**THE TASK**. Carry on the piece about aligning sales and marketing teams below, picking up right after its final sentence.

**SOURCE TEXT**.
━━━━━━━━━━━━━━━━

Inviting marketing into the conversation is a key way to address these pain points in the sales process. Every sales team faces problems like this.

Your marketing team is well-versed in reaching out and engaging with cold leads. They can apply that same expertise to developing the sales enablement content your sales team can use to provide the right message, to the right prospect, at exactly the right time. 

03. Set Common Goals

In any industry, it’s easy for sales and marketing to feel at odds. In many construction companies, marketing and sales can feel like they’re competing against each other to find and convert the best leads. 

The best way to get everyone on the same team? Set common goals. 

I’ve talked about what SMART goals are and how to set them before, so I won’t get into the nitty-gritty.

I will say that setting common, overarching goals that both sales and marketing contribute to and are responsible for is a key way to effectively align your sales and marketing teams. 

This goes back to leveraging the strengths of both teams, too. 

For example, if sales is having trouble closing on a specific type of project, or if there’s a new product they’re not having any luck selling, marketing can create a campaign that promotes the project or product to those ideal buyers that sales has identified. 

The key here is that both marketing and sales need to have the same goals — whether that’s an overall revenue goal, or a SMART goal that breaks down how many leads marketing needs to bring in, and how many of those leads sales needs to close on. 

04. Establish Regular Sales + Marketing Check-Ins

If I’ve said it once, I’ve said it a thousand times.

And yes, I will only ever use this gif in the communication section of every blog. 

Jokes and SpongeBob aside, communication is the surprising key to effective sales and marketing alignment. 

It’s easy to overlook something so simple, but we see it constantly with our construction clients. 

Your sales team is out in the field.

━━━━━━━━━━━━━━━━

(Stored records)
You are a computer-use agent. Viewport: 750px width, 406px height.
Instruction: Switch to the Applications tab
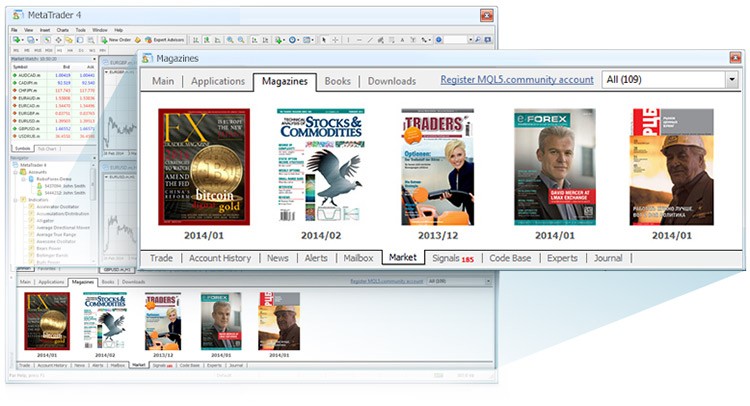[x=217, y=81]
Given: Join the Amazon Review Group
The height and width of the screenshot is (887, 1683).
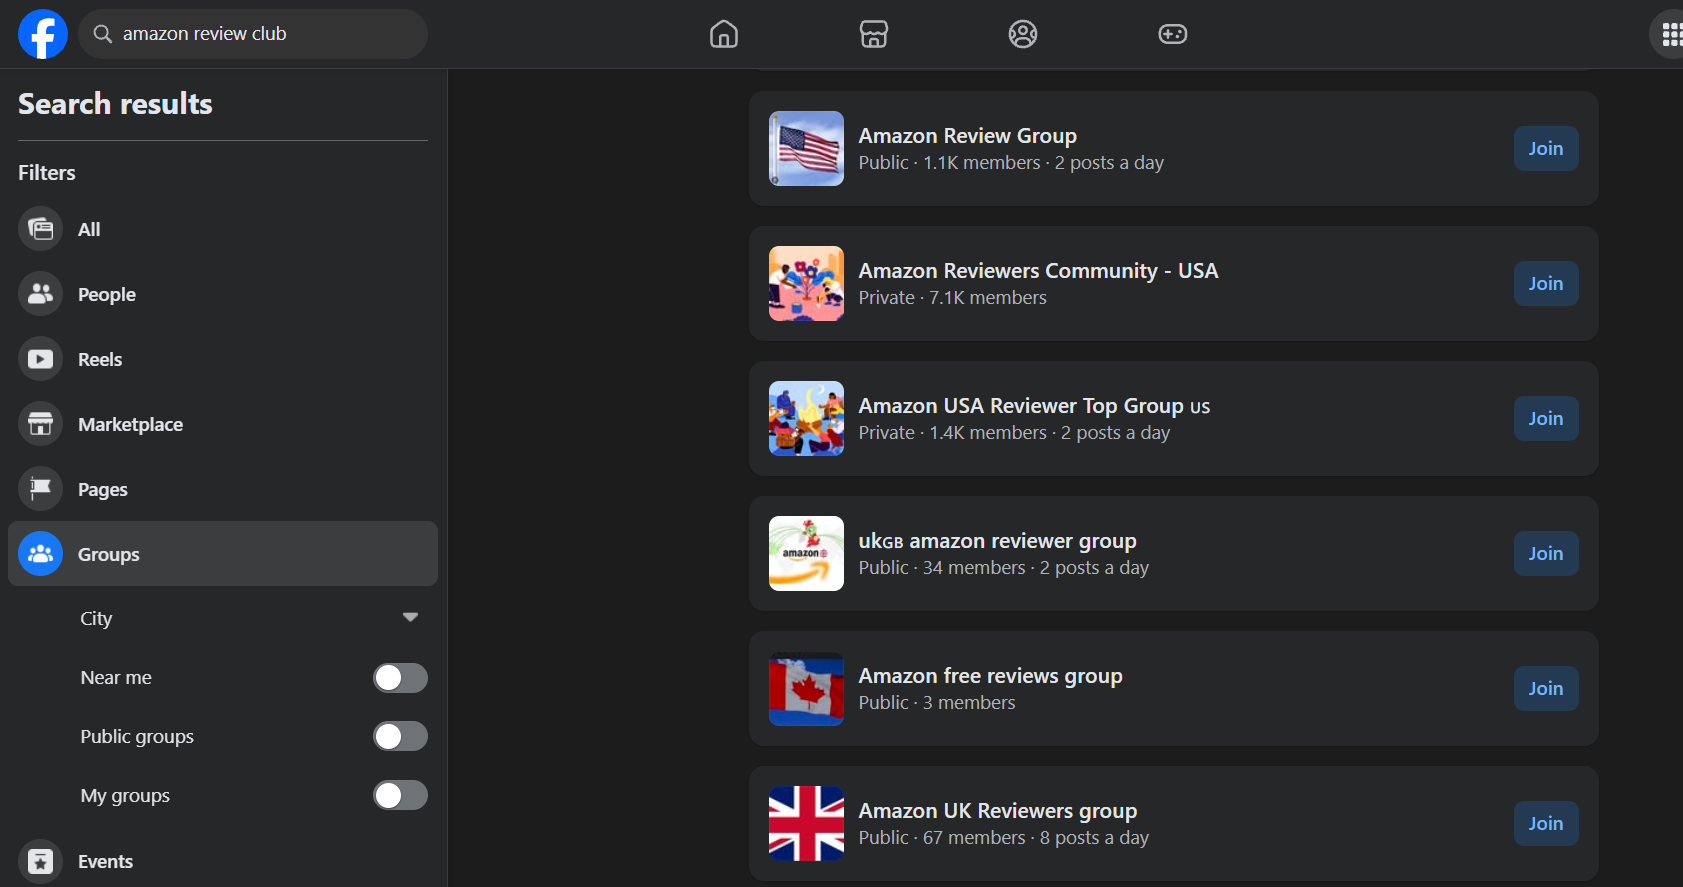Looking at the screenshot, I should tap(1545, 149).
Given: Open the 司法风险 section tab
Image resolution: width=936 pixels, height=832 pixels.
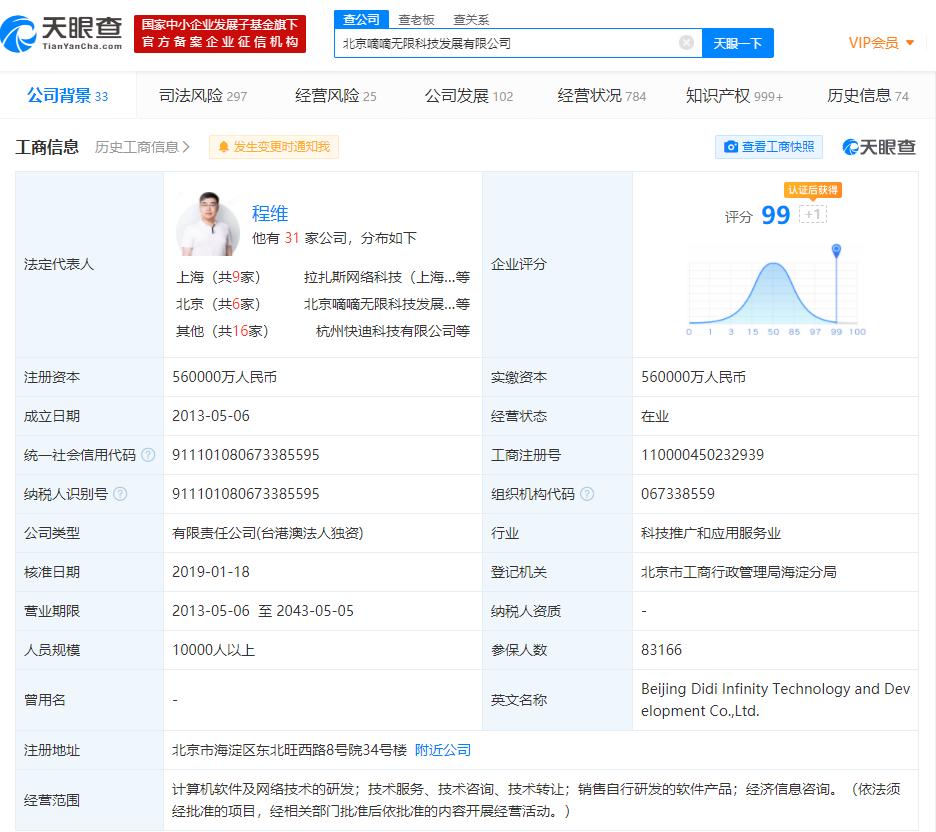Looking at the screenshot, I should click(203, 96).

━━━━━━━━━━━━━━━━

**ANSWER SECTION**.
They’re checking out job sites, talking to prospects, making product recommendations, and trying to pull in those jobs that will deliver the largest returns. 

Your marketing team is in the office.

They’re trying to think of creative ways to get your brand out ahead of the competition. They’re regularly creating emails and brochures, developing ad campaigns, and interacting with visitors and leads through your website’s chatbots.

When sales is out in the field, and marketing is back at the office, there aren’t a ton of opportunities for them to connect. 

Key ways to keep sales and marketing teams aligned. 

Set up a standing meeting. Even if you start with one single meeting once a month, it gives both teams the chance to connect. 

If possible, try to work up to a few short meetings a month, and then plan one strategy meeting a month. In the shorter meetings try and hit a few small things like:

  • Which leads sales closed on, and which weren’t great fits
  • What results marketing campaigns are delivering
  • Where sales is seeing the best leads come from
  • Which platforms marketing is seeing the most engagement with new leads

You don’t have to cover all of these points in every meeting, but just taking 15 minutes in a week for sales or marketing to give an update to the other team will go a long way in developing a true growth strategy for your construction company.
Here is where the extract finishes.